Heitor sentou e percebi que estava ofegante. E muito furioso. E ficaria pior. Ele estava com Cindy novamente. Ou seja, nada mudaria, nunca. Ainda bem que não acreditei nele nem lhe dei uma chance. Porque eu seguiria sendo a amante daquela loira que dançava no pau do meio. Casanova não prestava, assim como seu pai e o restante de sua família.
O garçom trouxe o vinho, abrindo-o na nossa frente. Serviu as taças e quando saiu, Sebastian disse, com voz baixa:
- Não quero problemas, Babi. Se eu soubesse que ele estaria aqui, juro que não teria vindo. Mas se preferir, podemos ir para outro lugar. Só quero ficar com você... Nada mais.
Coloquei minha mão sobre a dele e olhei em seus belos olhos azuis:
- Tudo bem.

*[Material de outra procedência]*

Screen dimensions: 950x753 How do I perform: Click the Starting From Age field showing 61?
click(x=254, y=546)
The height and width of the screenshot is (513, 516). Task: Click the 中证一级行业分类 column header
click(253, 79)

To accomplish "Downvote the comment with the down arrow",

Desculpe meu comportamento.
Nossas mãos se enlaçaram e Heitor levantou-se, derrubando uma taça no chão, que se espatifou em minúsculos pedaços, chamando a atenção de todos novamente.

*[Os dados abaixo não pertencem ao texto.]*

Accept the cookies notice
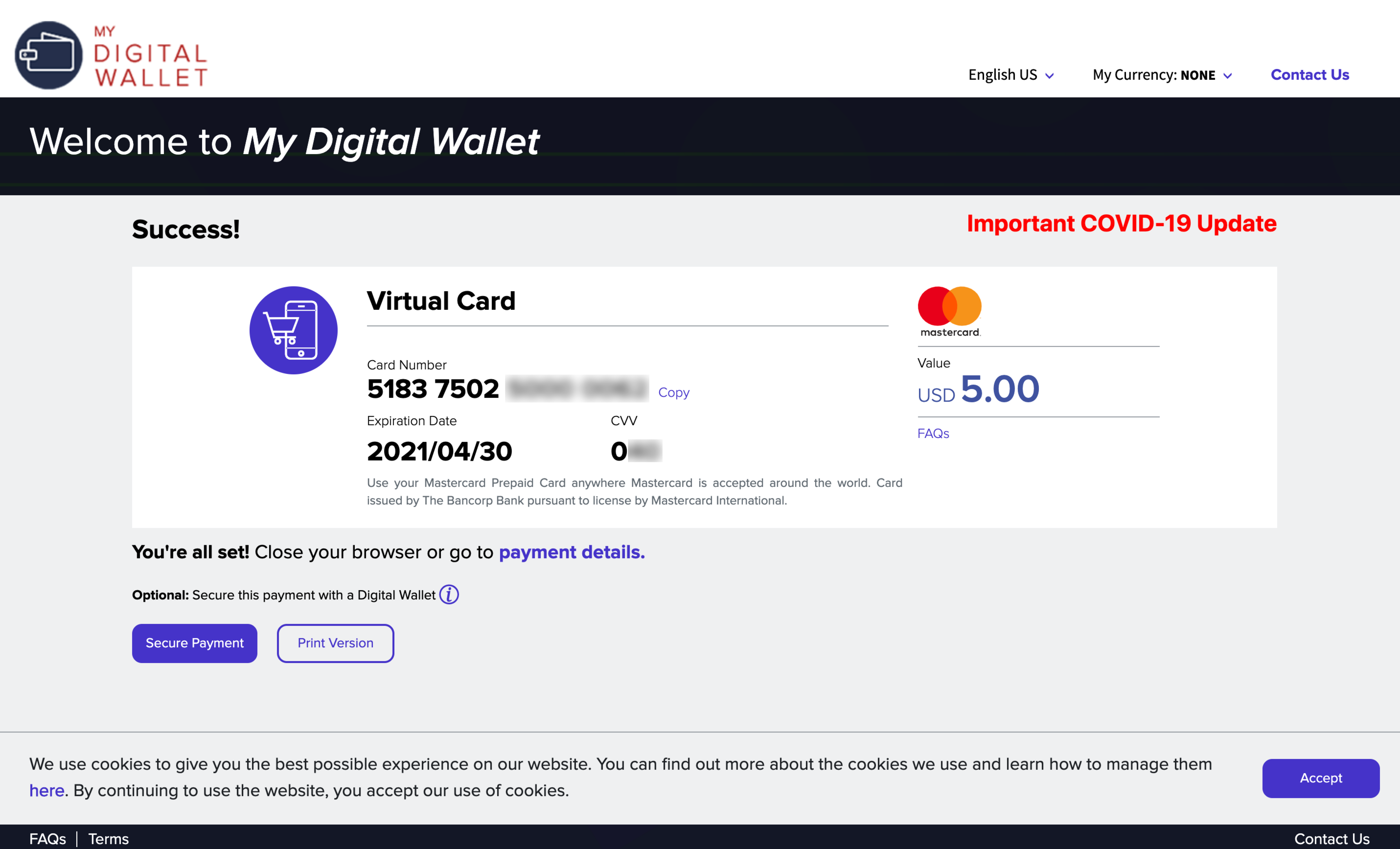click(x=1320, y=778)
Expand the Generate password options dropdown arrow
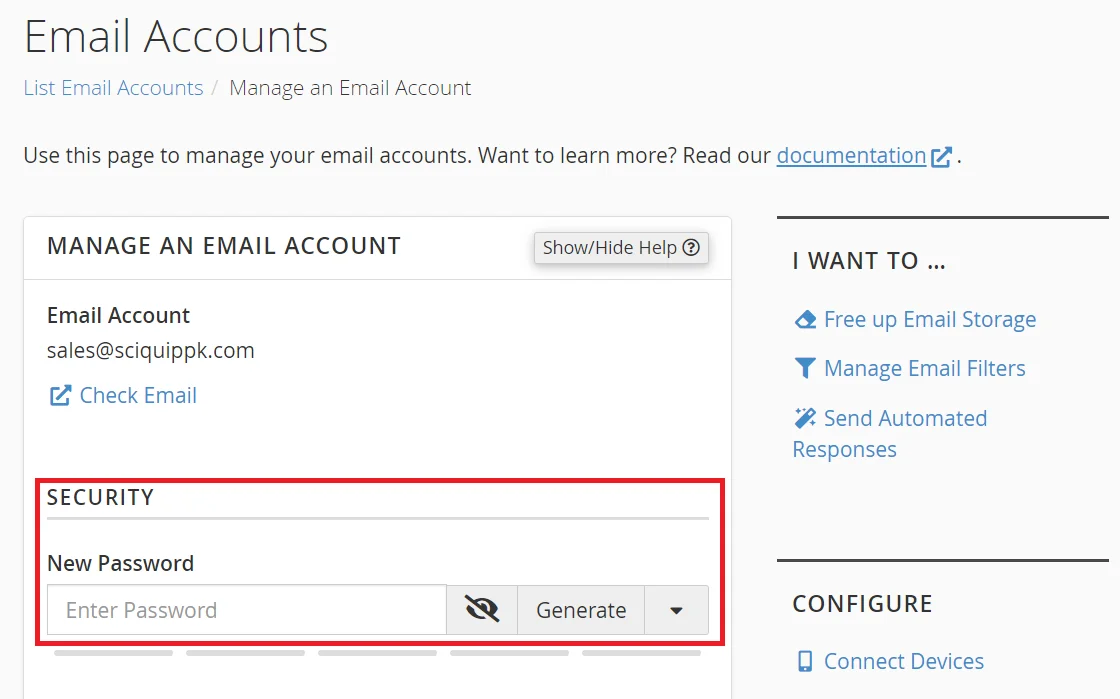This screenshot has height=699, width=1120. click(x=676, y=610)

Temi que ele pudesse vir até nossa mesa, mas não. Saiu, deixando Cindy sozinha e sem reação.
Será que ele havia ido embora? Por Deus, o que ele estava fazendo?
- Um brinde. – disse Sebastian, pouco se importando com Heitor. – A nós.
Toquei minha taça na dele, mas lembrei imediatamente do meu brinde com Heitor: “à nossa primeira noite perfeita”. Ri de mim mesma e tudo que aconteceu entre nós. Como deixei aquilo ir tão longe? Como consegui me apaixonar justamente por aquele homem?
Antes que continuasse tentando descobrir onde ele havia ido, o vi voltando. Eu não queria ficar com os olhos para a mesa dele, não conseguindo prestar atenção no meu irmão e na nossa conversa. Mas não tinha como. Ele estava lindo, vestido de terno, como habitual. Uma camisa azul claro por baixo e não usava gravata, o que lhe dava um ar mais jovem. Os cabelos escuros estavam bem penteados e a claridade ofuscava o verde de seus olhos. A barba bem-feita emoldurava o rosto em formato quadrado, com as mandíbulas aparentes.
Nossa comida chegou e eu saí do transe dos olhos dele.
- Acho que pedi muita comida. – Observei, enquanto olhava o garçom colocar alguns dos pratos em ordem sobre a mesa.
- Também acho. – Sebastian riu. – Mas esta comida é como estar em casa. Talvez eu coma mais do que pedi.
- A parte boa do seu país é a comida. – Ri.
- E os vinhos. – Completou.
A comida estava saborosa.
- Fez uma boa escolha no restaurante. – falei.
- Ben já tinha me dito que você gostava muito de massas e pizzas. Então eu já sabia previamente como agradá-la.
- Fico feliz que tenha se importado em me agradar, Sebastian.
- Procurei tanto por você, Babi.
- E eu jamais imaginei ter um irmão perdido. Até porque, confesso que nunca quis saber sobre o meu progenitor.
- Você não consegue dizer “pai”?
- Não... Ele não é meu pai. Ele é “seu” pai. Para mim, é só o homem que engravidou a minha mãe.
Embora tenha provado um pouco de cada coisa, não consegui comer tudo.
- O restaurante é ótimo e a comida maravilhosa. Preciso ir ao banheiro antes da sobremesa. – levantei.
- Posso escolher a sobremesa?
- Claro, confio na sua escolha.
Levantei e desta vez consegui não olhar na direção de Heitor e Cindy. Passei diretamente entre as mesas e me dirigi ao banheiro.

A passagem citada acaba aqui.